▶ **What is expected**
When you print the records below, keep every word exact and leave out the images.

[Records from a dataset]
::::::::

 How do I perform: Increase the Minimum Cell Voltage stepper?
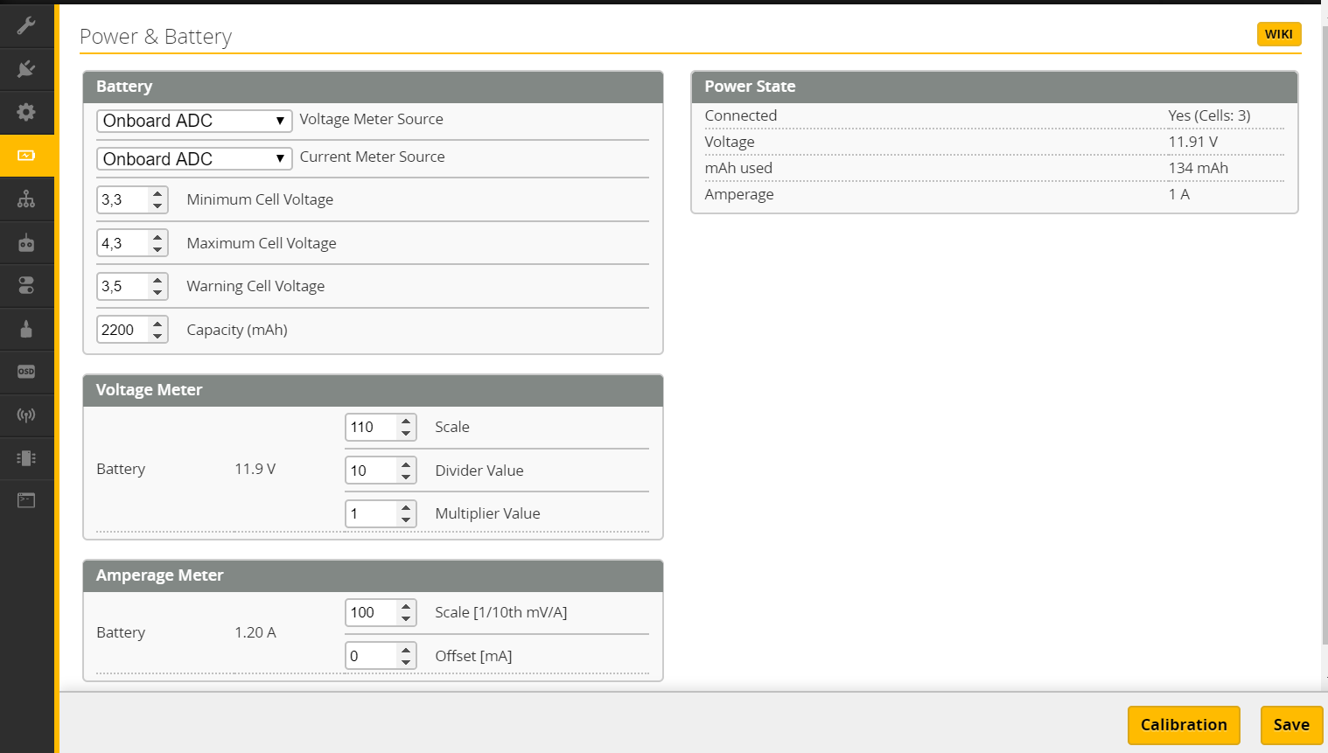tap(157, 194)
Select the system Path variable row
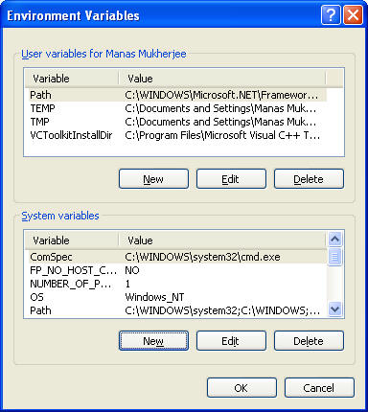The image size is (368, 412). coord(178,310)
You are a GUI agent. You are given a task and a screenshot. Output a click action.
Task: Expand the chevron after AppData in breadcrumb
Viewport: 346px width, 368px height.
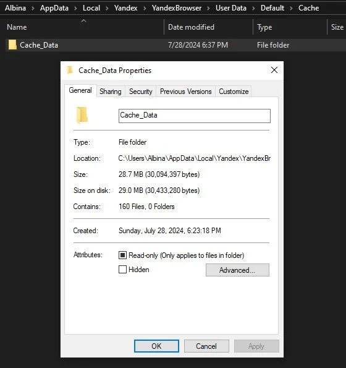click(x=75, y=8)
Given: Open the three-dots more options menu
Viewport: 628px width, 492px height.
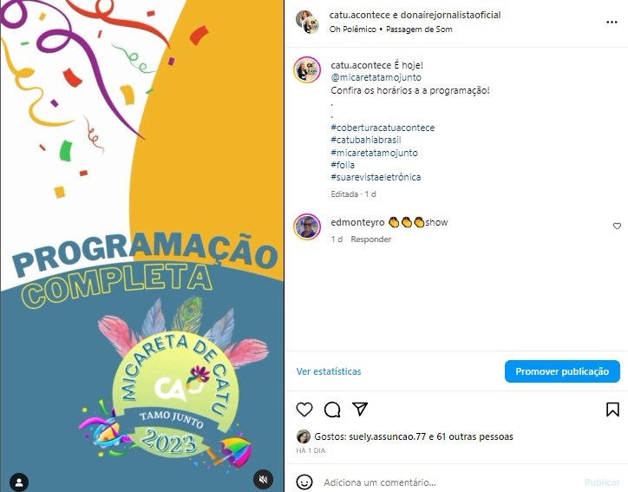Looking at the screenshot, I should click(612, 22).
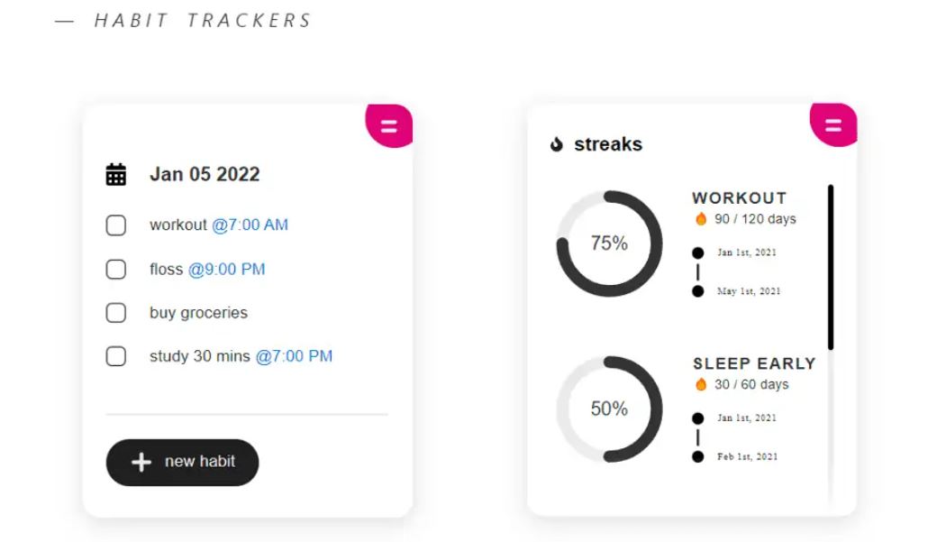Click the @9:00 PM time link

point(226,269)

::::::::

▶ **Written solution**
 How do I perform: Increase the Minimum Cell Voltage stepper?
tap(157, 194)
Select the system Path variable row
The image size is (368, 412). coord(178,310)
You are a GUI agent. You are given a task and a screenshot. Output a click action.
Task: Expand the chevron after AppData in breadcrumb
Viewport: 346px width, 368px height.
click(x=75, y=8)
Given: Open the three-dots more options menu
Viewport: 628px width, 492px height.
Looking at the screenshot, I should click(612, 22).
Click the @9:00 PM time link

point(226,269)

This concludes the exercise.